Jakarta – Suara Ekonomi
Kesehatan merupakan hal paling penting dalam kehidupan manusia yang perlu diperhatikan selalu. Di dunia ini hadir beragam macam penyakit yang bisa saja menjangkiti manusia hingga berujung mengancam hidup. Salah satu penyakit virus yang hingga kini masih menjadi pembahasan utama dunia kesehatan global ialah ebola.
Ebola merupakan sebuah penyakit yang disebabkan oleh infeksi golongan virus dengan nama Filoviridae hingga menyebabkan gejala demam, sakit kepala, diare, muntah, nyeri otot, dan pendarahan pada manusia dan hewan yang terjangkit (Rampengan, 2014). Berdasarkan penelitian yang dilakukan oleh (Harrod, 2014) menyebutkan bahwasanya virus Ebola pertama kali ditemukan di Sungai Ebola, Republik Demokratik Kongo, pada tahun 1976. Tak berhenti di situ, penyakit mematikan ini kemudian ditemukan di Uganda pada tahun 2000 hingga menyebar ke beberapa wilayah di bagian benua Afrika.

> **TUGAS LATIHAN**:
**a)** Ganti "manusia" dengan "makhluk hidup" pada bagian teks latihan antara "Jakarta – Suara" dan "global ialah ebola.", termasuk keduanya. Tuliskan kembali bagian tersebut.
**b)** Terjemahkan kalimat dari teks latihan ini ke dalam bahasa Inggris: "Kesehatan merupakan hal paling penting dalam kehidupan manusia yang perlu diperhatikan selalu."
**c)** Menurut teks latihan, di mana virus Ebola pertama kali ditemukan?
Data ini tidak berkaitan dengan teks latihan.

> **DATA YANG DIBERIKAN**:
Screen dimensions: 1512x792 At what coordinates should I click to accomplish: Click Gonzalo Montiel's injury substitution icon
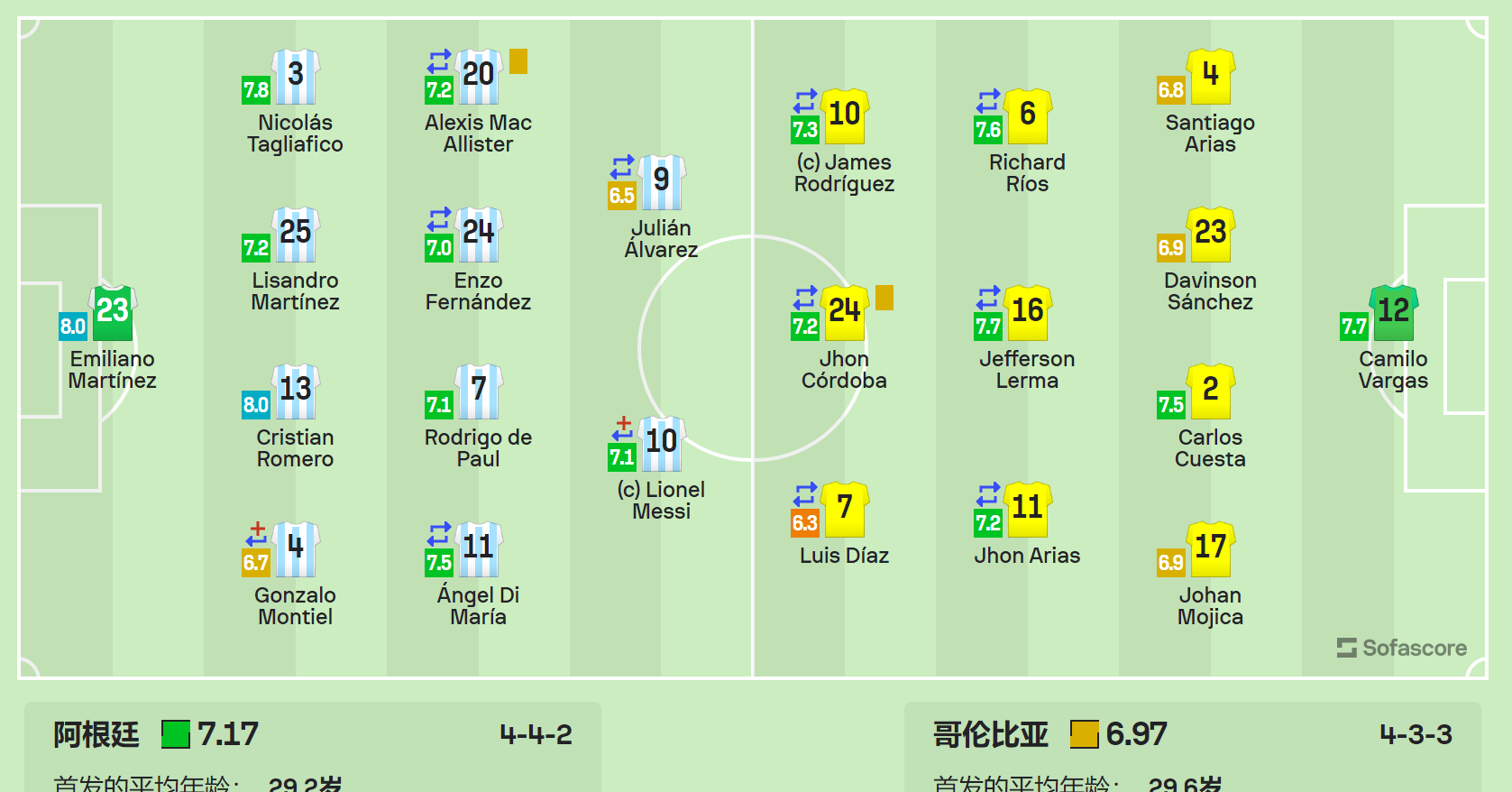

> **JAWABAN TUGAS**:
**a)**
Jakarta – Suara Ekonomi
Kesehatan merupakan hal paling penting dalam kehidupan makhluk hidup yang perlu diperhatikan selalu. Di dunia ini hadir beragam macam penyakit yang bisa saja menjangkiti makhluk hidup hingga berujung mengancam hidup. Salah satu penyakit virus yang hingga kini masih menjadi pembahasan utama dunia kesehatan global ialah ebola.

**b)** Health is the most important thing in human life and must always be given attention.

**c)** Di Sungai Ebola, Republik Demokratik Kongo.